Records from a dataset:
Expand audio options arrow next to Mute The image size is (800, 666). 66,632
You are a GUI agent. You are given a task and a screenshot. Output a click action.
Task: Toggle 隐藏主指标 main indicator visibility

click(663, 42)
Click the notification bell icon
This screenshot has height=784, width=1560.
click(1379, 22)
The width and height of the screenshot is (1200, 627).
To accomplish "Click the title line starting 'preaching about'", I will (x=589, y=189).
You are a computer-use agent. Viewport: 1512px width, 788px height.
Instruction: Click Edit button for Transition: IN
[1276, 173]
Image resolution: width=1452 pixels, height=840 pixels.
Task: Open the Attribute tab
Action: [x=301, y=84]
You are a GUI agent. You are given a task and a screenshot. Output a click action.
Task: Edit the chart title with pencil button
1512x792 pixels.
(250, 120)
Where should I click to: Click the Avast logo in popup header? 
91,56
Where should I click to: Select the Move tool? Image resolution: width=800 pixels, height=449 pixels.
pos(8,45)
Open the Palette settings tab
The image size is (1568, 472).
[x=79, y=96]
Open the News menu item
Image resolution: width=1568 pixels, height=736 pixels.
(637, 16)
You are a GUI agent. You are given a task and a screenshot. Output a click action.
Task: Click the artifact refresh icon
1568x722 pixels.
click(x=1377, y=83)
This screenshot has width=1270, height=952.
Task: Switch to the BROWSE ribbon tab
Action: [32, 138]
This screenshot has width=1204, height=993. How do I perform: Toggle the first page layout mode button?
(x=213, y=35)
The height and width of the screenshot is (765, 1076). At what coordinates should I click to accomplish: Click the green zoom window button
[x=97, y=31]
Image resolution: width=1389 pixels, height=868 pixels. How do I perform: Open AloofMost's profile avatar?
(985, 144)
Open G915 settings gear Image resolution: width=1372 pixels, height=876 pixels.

» Written instruction: Convert the lines above into a numbered list, from the line containing "Image resolution: width=1389" through the last line of the records, leaving out any blank lines.

» Written solution:
1. Image resolution: width=1389 pixels, height=868 pixels. How do I perform: Open AloofMost's profile avatar?
2. (985, 144)
3. Open G915 settings gear Image resolution: width=1372 pixels, height=876 pixels.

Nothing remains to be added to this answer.